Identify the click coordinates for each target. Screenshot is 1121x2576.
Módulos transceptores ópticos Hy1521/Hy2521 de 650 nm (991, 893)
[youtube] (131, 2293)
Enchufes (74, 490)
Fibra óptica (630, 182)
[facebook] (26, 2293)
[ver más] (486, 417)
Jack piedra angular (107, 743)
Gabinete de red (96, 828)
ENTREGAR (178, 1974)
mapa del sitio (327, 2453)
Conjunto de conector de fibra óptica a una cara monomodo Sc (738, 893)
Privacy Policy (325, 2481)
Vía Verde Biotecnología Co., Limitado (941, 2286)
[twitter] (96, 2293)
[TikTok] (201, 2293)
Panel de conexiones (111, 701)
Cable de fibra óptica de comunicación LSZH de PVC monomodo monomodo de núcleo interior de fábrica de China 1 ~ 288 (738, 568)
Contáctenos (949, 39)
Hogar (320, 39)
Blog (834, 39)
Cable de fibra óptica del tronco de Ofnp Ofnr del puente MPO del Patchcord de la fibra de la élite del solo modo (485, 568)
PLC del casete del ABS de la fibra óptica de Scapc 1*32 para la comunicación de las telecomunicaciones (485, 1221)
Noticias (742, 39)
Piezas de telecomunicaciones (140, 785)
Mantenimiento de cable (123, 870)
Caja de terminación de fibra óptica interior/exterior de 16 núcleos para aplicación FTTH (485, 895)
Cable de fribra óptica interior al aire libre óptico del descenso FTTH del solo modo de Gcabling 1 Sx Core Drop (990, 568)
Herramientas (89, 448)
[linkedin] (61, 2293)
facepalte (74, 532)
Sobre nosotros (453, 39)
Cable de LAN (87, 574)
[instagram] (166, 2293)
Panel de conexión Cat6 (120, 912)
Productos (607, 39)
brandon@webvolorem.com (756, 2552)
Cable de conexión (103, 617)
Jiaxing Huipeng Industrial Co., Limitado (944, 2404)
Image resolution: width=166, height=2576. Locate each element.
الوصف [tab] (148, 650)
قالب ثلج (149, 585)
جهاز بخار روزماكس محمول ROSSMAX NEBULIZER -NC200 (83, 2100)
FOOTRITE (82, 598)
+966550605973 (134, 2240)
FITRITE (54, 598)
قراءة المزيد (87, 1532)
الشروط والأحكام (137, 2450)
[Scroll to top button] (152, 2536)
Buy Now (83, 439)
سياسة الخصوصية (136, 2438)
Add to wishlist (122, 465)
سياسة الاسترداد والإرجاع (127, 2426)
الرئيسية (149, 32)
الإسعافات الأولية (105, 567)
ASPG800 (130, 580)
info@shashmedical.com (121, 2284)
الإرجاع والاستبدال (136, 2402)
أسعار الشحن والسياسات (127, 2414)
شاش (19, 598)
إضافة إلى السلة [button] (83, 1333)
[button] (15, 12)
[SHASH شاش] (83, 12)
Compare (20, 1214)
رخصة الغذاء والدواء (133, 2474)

_TASK BRIEF:_
Go through the listing above and list every line that has the word "each".

_PROBLEM SOLUTION:_
Identify the click coordinates for each target. Screenshot is 1121x2576.
Image resolution: width=166, height=2576. Locate each element.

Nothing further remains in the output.